Bureaucratie : la discrète évasion intérieure des Français

Auteur : H16 | Editeur : Walt | Mercredi, 19 Mars 2025 - 13h34

L’État français est obèse, et sa bureaucratie est, lentement mais sûrement, en train d’étouffer le pays. Cependant, certains Français résistent et s’adaptent.

On l’a vu : le pays s’appauvrit visiblement et si l’on peut débattre sur les explications profondes de ce constat – les politiciens sont incompétents ou des traîtres à leur propre peuple, à vous de choisir – il n’est plus guère de doute que la raison essentielle de ce qu’on observe provient d’une bureaucratie omniprésente qui englue toutes les démarches, d’une avalanche continue de normes, de contraintes et d’interdictions qui complexifie très inutilement toutes les activités entreprises en France, et bien sûr d’une ponction fiscale, taxatoire voire vexatoire, permanente et tous azimuts.

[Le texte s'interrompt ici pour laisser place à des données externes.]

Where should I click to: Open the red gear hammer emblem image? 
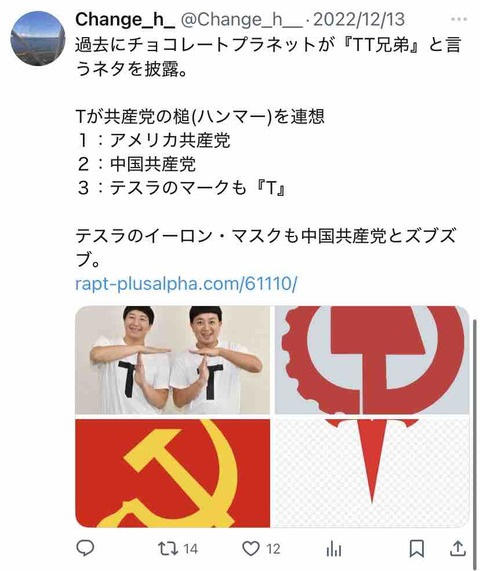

Deux articles économiques récents permettent d’illustrer clairement l’ampleur du problème.

Le premier montre comment les entreprises se passent progressivement de la publication de leurs offres d’emploi : entre 2020 et 2024, la proportion d’embauches ne résultant pas d’une publication d’offre est ainsi passée de 40% à 57%. Eh oui : à présent, il est plus fréquent de se faire embaucher au travers du bouche-à-oreille ou d’une cooptation plutôt qu’au travers d’une offre traditionnellement publiée par voie de presse ou en ligne.

Si le phénomène existe depuis un moment, le décollage en tendance s’explique d’autant mieux que le contexte français lui est très favorable.

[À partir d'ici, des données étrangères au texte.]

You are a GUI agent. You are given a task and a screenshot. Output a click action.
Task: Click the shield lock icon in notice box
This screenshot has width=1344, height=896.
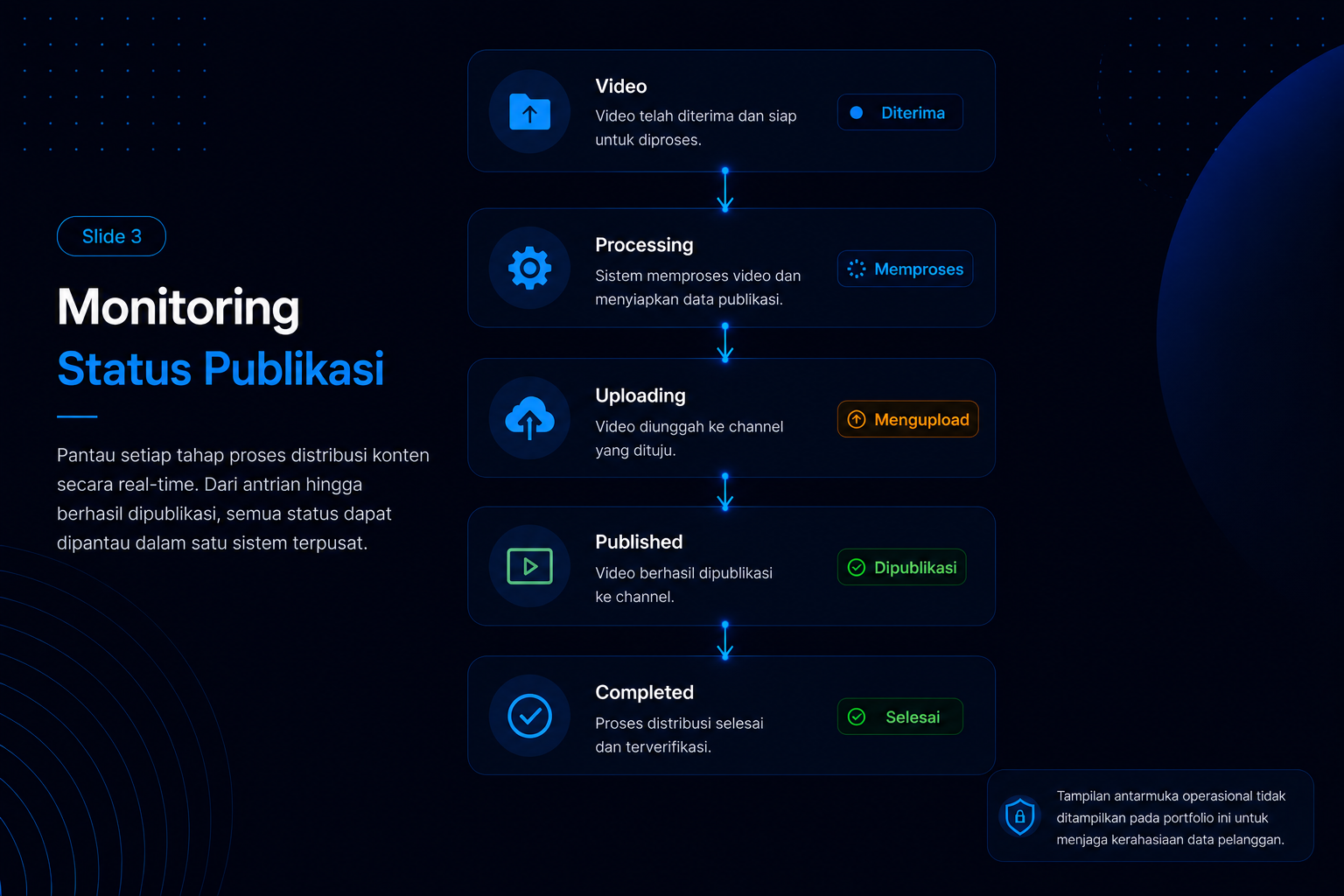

Ainsi, se passer d’une embauche publiée, c’est s’éviter ou au moins réduire le contact avec les administrations de l’État (et toutes les pénibleries approximatives de France Travail) qui sont toujours une source de stress pour les dirigeants d’une entreprise.

En outre, cela permet d’éviter toute une panoplie d’embrouilles juridiques sur des annonces qui seraient potentiellement attaquées pour le moindre soupçon de discrimination, depuis le patronyme en passant par l’adresse, les diplômes, le sexe ou l’âge, chaque renseignement un peu personnel devenant une mine de plus à éviter pour le patron qui embauche. Ce ne sont pas les exemples qui manquent de campagnes de tests visant à prouver le racisme, le sexisme ou les préjugés sur les kartchiers émotifs que développent les méchantes entreprises lorsqu’elles font paraître des offres d’emploi.

De plus, la cooptation ou l’usage des réseaux de connaissance permet d’éviter les guignols qui ne viennent aux entretiens de pré-embauche exclusivement pour le tampon « j’ai fait une recherche d’emploi donc je peux continuer à toucher les aides », malheureusement très fréquents surtout chez les artisans.

Plus pragmatiquement, ne pas publier une annonce permet de s’éviter l’inévitable trouzaine de CV et de réponses farfelues ou d’appels de postulants même pas qualifiés de loin ou dont l’expérience est sans rapport avec le poste demandé et qui vont à la pêche, sans rime ni raison et qui rendent tout le processus d’embauche d’autant plus long, coûteux et complexe.

Mais surtout, en France, passé la période d’essai, le salarié devient particulièrement compliqué à licencier. La cooptation ou l’offre d’emploi par réseau relationnel permet sinon d’éviter au moins de mitiger le risque d’embaucher une personne finalement inadaptée à l’emploi et dont le prix de licenciement pourrait fort bien être inabordable pour l’entreprise (surtout lorsqu’elle est petite). Comme le mentionne l’article, « le recrutement d’une personne est un investissement très significatif » et « les entreprises ne peuvent pas se permettre de se tromper ».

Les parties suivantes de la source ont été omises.